A large IIS application on a server farm is used in this example, but the concepts of iterative decomposition and hosting can be used for any type of large application. While this solution uses Windows, Service Fabric can also run on Linux. It can be run on-premises, in Azure, or on VM nodes in the cloud provider of your choice.

Potential use cases

This scenario is relevant to organizations with large monolithic Web applications that are experiencing:

  • Errors in small code changes that break the entire website.
  • Releases taking multiple days due to the need to release update the entire website.
  • Long ramp-up times when onboarding new developers or teams due to the complex code base, requiring a single individual to know more than is feasible.

Architecture

Using Service Fabric as the hosting platform, we can convert a large IIS web site into a collection of microservices as shown below:

Architecture diagram

In the picture above, we decomposed all the parts of a large IIS application into:

  • A routing or gateway service that accepts incoming browser requests, parses them to determine what service should handle them, and forwards the request to that service.
  • Four ASP.NET Core applications that were formally virtual directories under the single IIS site running as ASP.NET applications. The applications were separated into their own independent microservices. The effect is that they can be changed, versioned, and upgraded separately. In this example, we rewrote each application using .NET Core and ASP.NET Core. These were written as Reliable Services so they can natively access the full Service Fabric platform capabilities and benefits (communication services, health reports, notifications, etc.).
  • A Windows service called Indexing Service, placed in a Windows container so that it no longer makes direct changes to registry of the underlying server, but can run self-contained and be deployed with all its dependencies as a single unit.
  • An Archive service, which is just an executable that runs according to a schedule and performs some tasks for the sites. It is hosted directly as a stand-alone executable because we determined it does what it needs to do without modification and it is not worth the investment to change.

Components

  • Service Fabric is an open source project that you can use to build and operate always-on, scalable, distributed apps.

Considerations

The first challenge is to begin to identify smaller bits of code that can be factored out from the monolith into microservices that the monolith can call. Iteratively over time, the monolith is broken up into a collection of these microservices that developers can easily understand, change, and quickly deploy at low risk.

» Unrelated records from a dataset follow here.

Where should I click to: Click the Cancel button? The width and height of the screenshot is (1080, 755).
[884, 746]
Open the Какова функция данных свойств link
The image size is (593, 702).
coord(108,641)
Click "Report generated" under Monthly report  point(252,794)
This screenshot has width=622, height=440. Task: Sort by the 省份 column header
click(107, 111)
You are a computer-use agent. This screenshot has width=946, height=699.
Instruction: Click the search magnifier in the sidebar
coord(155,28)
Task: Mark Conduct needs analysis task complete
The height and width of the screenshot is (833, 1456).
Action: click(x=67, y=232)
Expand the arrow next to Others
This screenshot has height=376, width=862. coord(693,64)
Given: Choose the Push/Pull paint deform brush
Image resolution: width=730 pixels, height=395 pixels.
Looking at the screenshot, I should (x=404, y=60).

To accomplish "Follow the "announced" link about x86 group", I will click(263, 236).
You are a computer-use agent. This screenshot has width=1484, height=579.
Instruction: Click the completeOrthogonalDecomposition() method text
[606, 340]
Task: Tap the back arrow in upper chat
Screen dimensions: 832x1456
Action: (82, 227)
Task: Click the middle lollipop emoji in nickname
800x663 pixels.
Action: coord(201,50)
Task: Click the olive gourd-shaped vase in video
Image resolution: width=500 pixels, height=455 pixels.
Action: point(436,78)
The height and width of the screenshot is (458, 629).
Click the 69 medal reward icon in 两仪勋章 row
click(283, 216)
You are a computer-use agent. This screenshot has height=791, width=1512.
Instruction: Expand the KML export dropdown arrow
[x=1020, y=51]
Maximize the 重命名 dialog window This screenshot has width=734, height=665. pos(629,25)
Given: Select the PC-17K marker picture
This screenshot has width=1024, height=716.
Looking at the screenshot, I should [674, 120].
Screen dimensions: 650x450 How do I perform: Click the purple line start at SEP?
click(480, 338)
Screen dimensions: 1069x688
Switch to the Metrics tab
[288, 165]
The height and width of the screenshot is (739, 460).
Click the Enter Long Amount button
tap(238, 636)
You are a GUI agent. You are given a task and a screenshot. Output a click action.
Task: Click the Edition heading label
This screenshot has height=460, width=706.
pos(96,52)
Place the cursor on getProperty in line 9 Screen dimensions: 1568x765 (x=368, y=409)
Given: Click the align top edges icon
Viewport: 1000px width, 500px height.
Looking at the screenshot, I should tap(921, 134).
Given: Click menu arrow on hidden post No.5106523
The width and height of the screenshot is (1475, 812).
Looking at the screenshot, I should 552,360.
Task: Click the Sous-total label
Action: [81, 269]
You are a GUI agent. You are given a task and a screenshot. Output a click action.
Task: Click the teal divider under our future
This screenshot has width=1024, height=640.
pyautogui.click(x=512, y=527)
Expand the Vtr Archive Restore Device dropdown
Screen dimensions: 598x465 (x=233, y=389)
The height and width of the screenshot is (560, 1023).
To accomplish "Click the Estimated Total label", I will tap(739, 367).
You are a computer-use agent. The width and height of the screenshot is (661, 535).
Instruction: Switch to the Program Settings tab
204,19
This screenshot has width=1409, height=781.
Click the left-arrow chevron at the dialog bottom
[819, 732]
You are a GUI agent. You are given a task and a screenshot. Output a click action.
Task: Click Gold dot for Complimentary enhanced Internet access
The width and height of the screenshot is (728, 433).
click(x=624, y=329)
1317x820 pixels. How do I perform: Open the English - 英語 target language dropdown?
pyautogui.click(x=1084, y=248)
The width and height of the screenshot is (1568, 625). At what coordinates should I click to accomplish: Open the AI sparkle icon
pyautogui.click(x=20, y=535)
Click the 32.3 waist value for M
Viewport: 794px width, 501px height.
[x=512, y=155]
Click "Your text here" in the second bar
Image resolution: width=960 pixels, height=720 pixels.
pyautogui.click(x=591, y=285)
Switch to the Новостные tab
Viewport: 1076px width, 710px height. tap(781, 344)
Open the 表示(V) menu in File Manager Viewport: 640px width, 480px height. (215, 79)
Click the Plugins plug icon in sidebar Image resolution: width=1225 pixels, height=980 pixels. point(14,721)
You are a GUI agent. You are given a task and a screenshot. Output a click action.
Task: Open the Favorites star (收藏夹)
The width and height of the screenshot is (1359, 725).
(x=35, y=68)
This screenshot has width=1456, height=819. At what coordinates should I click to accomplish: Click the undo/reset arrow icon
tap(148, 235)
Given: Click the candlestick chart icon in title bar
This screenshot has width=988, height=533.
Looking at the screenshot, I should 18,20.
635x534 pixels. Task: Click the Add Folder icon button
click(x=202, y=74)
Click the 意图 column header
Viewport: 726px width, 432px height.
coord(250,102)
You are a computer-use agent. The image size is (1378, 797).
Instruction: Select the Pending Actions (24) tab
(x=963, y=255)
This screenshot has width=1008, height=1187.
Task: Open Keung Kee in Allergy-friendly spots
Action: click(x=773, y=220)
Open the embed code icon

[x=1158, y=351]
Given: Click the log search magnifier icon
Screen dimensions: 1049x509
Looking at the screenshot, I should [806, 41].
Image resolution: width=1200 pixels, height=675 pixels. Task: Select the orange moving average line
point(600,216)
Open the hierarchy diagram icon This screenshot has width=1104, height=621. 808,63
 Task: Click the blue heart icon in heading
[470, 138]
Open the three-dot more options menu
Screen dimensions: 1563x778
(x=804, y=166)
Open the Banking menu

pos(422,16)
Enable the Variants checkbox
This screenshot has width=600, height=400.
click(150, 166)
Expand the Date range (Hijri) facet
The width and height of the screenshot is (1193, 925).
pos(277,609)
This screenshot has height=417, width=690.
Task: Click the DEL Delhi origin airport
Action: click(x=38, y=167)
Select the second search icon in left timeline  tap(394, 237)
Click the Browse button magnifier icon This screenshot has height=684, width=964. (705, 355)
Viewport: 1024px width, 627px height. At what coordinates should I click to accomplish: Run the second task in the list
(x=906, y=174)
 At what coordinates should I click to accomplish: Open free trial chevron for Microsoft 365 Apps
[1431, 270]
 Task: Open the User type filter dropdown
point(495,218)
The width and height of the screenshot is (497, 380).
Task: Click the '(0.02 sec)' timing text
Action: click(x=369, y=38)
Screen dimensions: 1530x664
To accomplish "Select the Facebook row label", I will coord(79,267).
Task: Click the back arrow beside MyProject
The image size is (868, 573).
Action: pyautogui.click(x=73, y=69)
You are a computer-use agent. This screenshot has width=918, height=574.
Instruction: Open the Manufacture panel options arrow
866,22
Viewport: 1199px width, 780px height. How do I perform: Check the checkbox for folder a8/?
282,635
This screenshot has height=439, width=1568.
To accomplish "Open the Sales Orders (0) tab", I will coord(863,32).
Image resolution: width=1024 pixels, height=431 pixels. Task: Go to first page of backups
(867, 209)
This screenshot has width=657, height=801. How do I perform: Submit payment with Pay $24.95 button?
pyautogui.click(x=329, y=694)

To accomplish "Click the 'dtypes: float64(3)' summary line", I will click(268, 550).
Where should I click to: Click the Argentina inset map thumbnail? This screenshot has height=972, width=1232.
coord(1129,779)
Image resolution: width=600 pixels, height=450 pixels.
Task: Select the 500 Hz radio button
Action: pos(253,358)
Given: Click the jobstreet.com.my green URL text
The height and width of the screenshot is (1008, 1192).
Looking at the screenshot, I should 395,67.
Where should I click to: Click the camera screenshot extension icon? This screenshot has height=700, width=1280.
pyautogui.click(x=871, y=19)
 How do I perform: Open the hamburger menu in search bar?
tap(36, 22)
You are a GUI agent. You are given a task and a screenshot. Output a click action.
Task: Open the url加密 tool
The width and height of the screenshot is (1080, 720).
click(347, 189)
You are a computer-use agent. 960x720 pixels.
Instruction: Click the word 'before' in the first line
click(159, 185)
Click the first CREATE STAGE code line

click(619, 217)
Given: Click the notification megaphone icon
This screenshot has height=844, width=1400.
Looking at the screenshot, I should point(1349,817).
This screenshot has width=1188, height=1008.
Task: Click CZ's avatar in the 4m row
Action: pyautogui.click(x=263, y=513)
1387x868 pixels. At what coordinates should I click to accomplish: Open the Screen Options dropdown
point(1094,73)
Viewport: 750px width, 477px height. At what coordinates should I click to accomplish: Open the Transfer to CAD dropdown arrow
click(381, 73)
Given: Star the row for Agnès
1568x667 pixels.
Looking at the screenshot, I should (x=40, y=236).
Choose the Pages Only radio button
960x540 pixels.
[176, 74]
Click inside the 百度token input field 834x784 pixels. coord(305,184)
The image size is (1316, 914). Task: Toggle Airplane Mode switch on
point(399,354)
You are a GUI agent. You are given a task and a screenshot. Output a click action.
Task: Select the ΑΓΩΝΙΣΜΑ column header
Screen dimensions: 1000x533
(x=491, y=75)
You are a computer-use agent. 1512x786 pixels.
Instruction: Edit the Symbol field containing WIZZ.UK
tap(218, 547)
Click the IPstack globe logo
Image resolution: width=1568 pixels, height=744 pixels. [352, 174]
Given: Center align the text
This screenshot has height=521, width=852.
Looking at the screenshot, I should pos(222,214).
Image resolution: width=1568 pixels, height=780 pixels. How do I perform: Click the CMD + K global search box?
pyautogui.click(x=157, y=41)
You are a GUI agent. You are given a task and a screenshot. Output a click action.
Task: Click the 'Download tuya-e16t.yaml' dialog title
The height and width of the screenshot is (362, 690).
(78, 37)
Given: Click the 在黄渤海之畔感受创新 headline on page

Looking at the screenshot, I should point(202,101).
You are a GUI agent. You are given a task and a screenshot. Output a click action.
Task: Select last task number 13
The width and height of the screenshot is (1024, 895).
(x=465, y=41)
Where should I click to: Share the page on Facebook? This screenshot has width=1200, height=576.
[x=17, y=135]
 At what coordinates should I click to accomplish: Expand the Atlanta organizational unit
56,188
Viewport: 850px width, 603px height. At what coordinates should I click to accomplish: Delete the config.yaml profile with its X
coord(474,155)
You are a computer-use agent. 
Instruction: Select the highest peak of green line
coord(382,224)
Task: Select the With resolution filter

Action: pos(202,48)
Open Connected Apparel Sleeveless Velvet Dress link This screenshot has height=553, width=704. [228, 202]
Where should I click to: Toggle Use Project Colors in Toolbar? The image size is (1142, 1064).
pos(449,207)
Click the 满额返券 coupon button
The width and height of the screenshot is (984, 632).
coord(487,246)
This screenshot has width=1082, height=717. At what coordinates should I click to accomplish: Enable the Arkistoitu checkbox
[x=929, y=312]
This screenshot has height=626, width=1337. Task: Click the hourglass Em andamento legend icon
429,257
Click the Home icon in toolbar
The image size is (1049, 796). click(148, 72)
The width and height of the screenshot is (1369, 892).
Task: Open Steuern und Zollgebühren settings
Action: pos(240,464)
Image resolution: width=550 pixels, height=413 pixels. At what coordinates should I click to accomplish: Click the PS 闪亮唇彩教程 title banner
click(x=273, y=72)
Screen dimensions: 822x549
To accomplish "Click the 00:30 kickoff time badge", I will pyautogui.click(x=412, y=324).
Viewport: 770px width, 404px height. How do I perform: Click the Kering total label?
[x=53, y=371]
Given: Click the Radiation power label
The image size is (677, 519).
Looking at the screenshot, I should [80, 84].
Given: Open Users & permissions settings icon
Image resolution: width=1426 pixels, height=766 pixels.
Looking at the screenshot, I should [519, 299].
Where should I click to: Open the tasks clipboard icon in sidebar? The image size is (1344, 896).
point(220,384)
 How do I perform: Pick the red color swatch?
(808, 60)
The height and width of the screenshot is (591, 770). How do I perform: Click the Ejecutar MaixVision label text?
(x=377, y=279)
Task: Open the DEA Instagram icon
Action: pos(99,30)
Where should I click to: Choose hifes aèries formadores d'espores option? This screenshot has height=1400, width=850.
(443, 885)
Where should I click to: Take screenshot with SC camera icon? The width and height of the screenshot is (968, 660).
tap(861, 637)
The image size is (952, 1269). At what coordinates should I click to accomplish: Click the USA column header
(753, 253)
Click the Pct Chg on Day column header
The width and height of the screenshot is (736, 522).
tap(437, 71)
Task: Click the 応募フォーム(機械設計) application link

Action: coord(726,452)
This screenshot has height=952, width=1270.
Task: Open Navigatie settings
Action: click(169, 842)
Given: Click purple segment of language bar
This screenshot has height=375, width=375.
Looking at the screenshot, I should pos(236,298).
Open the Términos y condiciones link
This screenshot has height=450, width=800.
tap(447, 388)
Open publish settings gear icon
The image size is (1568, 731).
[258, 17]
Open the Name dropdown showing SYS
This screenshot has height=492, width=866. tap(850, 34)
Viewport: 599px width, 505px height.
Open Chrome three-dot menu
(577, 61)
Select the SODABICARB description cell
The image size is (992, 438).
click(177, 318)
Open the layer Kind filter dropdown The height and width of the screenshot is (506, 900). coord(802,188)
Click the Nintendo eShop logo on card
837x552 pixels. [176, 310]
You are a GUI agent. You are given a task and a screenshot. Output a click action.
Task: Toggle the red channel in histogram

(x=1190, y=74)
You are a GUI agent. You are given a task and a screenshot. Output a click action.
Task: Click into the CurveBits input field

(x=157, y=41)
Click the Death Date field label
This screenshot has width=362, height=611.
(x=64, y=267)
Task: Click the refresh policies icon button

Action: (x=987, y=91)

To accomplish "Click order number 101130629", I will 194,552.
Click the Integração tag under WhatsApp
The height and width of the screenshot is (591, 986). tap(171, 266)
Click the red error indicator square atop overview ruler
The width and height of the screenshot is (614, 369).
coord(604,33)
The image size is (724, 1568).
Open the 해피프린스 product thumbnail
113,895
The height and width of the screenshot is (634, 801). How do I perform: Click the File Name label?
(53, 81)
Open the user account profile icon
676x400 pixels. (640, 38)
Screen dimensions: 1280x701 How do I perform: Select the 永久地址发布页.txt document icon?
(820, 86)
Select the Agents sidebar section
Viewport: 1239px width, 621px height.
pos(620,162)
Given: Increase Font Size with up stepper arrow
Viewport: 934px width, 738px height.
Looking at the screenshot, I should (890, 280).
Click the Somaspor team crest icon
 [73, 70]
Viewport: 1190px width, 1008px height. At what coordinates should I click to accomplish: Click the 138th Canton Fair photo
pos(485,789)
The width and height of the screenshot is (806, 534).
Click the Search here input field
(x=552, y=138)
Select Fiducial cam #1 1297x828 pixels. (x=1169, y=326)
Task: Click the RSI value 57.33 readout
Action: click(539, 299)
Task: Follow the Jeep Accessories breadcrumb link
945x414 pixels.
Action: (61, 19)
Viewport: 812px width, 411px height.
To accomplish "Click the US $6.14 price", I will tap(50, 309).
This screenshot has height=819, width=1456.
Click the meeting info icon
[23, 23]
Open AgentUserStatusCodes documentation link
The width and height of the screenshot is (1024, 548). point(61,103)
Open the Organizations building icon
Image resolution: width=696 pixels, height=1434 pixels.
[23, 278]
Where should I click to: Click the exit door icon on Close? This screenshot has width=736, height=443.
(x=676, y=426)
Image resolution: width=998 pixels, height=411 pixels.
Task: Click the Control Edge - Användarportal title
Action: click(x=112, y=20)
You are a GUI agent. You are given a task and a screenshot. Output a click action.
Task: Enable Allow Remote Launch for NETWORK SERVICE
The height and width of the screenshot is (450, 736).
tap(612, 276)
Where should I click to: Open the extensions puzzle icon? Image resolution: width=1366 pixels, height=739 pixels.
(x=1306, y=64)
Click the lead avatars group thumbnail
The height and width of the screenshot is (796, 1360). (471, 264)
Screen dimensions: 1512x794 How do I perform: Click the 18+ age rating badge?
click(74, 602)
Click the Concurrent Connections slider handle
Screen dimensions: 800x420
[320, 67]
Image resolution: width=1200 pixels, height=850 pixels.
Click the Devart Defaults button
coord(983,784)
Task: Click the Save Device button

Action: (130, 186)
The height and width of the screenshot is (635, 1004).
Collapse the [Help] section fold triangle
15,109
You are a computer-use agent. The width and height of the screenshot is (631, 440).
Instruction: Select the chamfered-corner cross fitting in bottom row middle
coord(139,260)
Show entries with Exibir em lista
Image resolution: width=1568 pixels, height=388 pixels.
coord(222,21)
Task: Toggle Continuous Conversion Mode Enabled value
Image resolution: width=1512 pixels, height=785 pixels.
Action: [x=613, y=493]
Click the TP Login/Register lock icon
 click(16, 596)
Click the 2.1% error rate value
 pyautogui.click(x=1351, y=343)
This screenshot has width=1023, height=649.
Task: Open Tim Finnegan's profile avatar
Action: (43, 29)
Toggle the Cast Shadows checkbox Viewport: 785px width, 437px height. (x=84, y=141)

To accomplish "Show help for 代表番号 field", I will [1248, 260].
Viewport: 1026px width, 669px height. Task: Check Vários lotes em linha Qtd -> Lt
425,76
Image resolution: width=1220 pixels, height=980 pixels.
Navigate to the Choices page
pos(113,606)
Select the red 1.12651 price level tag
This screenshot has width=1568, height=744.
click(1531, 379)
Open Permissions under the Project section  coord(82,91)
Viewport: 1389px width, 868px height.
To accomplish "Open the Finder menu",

Service Fabric was chosen because it is capable of supporting running all the microservices in their various forms. For example you may have a mix of stand-alone executables, new small web sites, new small APIs, and containerized services, etc. Service Fabric can combine all these service types onto a single cluster.

To get to this final, decomposed application, we used an iterative approach. We started with a large IIS/ASP.NET web site on a server farm. A single node of the server farm is pictured below. It contains the original web site with several virtual directories, an additional Windows Service the site calls, and an executable that does some periodic site archive maintenance.

Monolithic Architecture Diagram

On the first development iteration, the IIS site and its virtual directories placed in a Windows Container. Doing this allows the site to remain operational, but not tightly bound to the underlying server node OS. The container is run and orchestrated by the underlying Service Fabric node, but the node does not have to have any state that the site is dependent on (registry entries, files, etc.). All of those items are in the container. We have also placed the Indexing service in a Windows Container for the same reasons. The containers can be deployed, versioned, and scaled independently. Finally, we hosted the Archive Service a simple stand-alone executable file since it is a self-contained .exe with no special requirements.

The picture below shows how our large web site is now partially decomposed into independent units and ready to be decomposed more as time allows.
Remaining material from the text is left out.